Justice talks on campus: “Justice Talking,” the NPR program focusing on legal and constitutional controversies produced by the Annenberg Public Policy Center, has moved its tapings to the Penn campus. The first two tapings took place on January 14 in the Wistar Institute’s Grossman Auditorium, the show’s new home. You’re invited to join the audience for future tapings; the next one’s scheduled for Feb. 2. To reserve seats for a taping, or to find out more about the show, visit or call the show’s publicity coordinator, Gary Kalman, at 215-573-3623.

’Twas a merry Christmas: Thanks to the generosity of the campus community, hundreds of children and families in West Philadelphia shared in the joy of the season. Penn VIPS Coordinator Isabel Mapp reports that the annual Penn VIPS Holiday Toy Drive collected more than 700 toys and gifts that were distributed to local service agencies, and staff in 15 University offices “adopted” local families for the holidays.
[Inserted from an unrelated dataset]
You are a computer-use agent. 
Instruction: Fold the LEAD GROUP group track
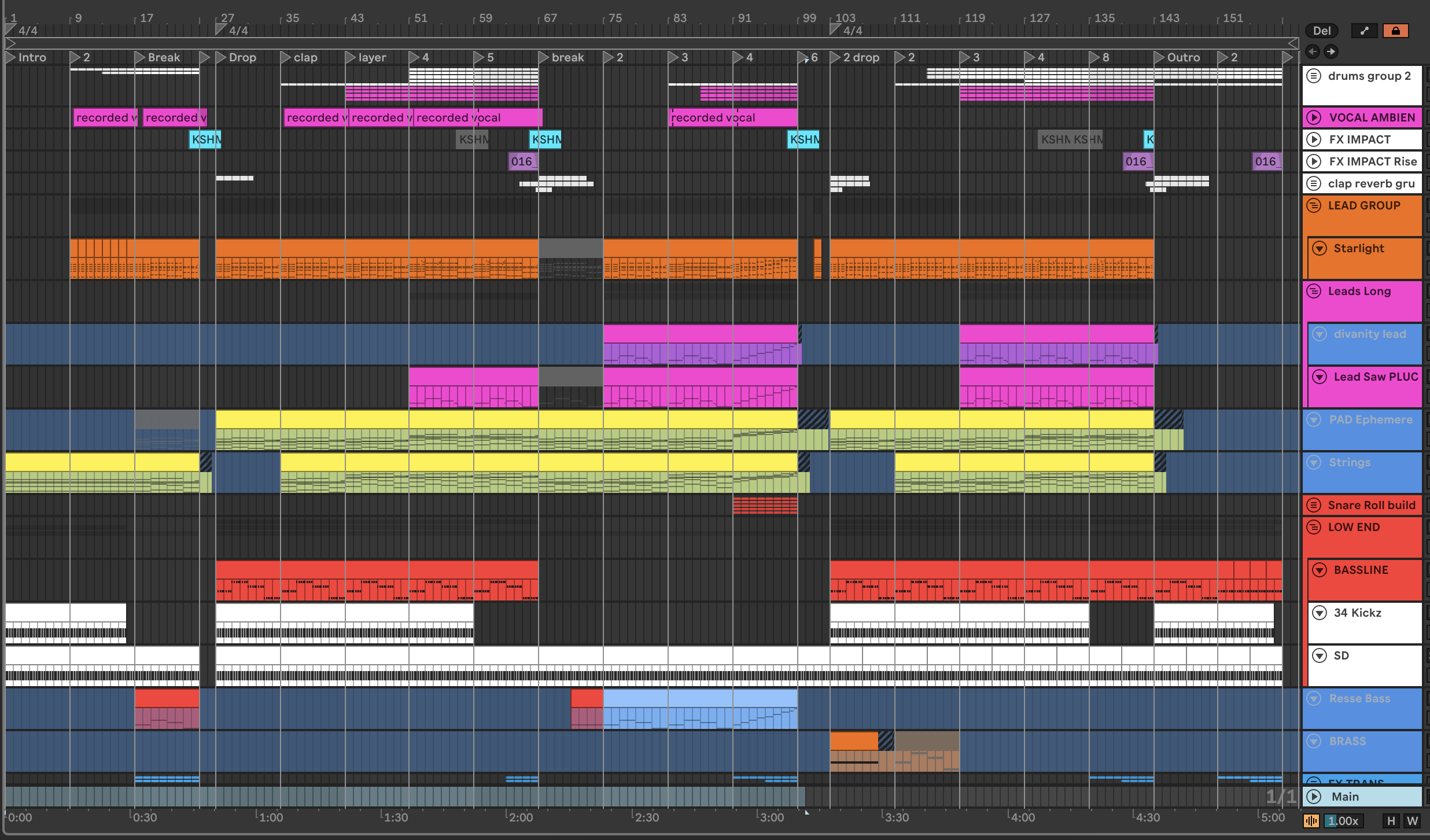tap(1314, 205)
In related news, the Wharton Evening students who organized a food and clothing drive for the holidays (“Campus Buzz,” Current, Nov. 29) collected more than 200 items of clothing and 500 food donations—and the gifts just keep on coming. That last fact led Mohammed Islam (WEv’02), one of the drive’s organizers, to make a request: Please, no more donations—the drive ended Dec. 19. Those still interested in helping out can contact Project HOME, the drive’s beneficiary, directly at 215-232-7272.

Telecom guru makes splash in the heartland: “Felt better than a quote in The New York Times to me.” That’s the reaction of Internet guru David Farber, the Alfred Fitler Moore Professor of Telecommunications, to an essay that ran in The Tonganoxie (Kan.) Mirror Jan. 2. The essay was written by the paper’s news editor, Lisa Scheller, who is also a graduate journalism student at the University of Kansas. She had interviewed Farber for a research paper on the government’s “Carnivore” system, which intercepts e-mail and Web traffic, and had asked him what she could do to raise public awareness of the privacy issues involved. “You suggested that Americans need to understand what stands behind the flag,” she told him in an e-mail. She explained the issues—and quoted Farber liberally—in the essay, which is available at the Mirror’s Web site,

Penn in ink: “Wow, this sounds awfully familiar.” That was Professor of History Thomas Childers’ reaction as he read a passage in historian Stephen Ambrose’s book “The Wild Blue,” according to an item in People Jan. 21. It turned out that the passage was familiar—Ambrose had lifted it verbatim from Childers’ 1995 book “Wings of Morning,” about his uncle’s flight squadron in World War II. Childers stayed mum about the plagiarism at the time, but it became a national scandal when The Weekly Standard broke the story Jan. 14. Ambrose has apologized to Childers.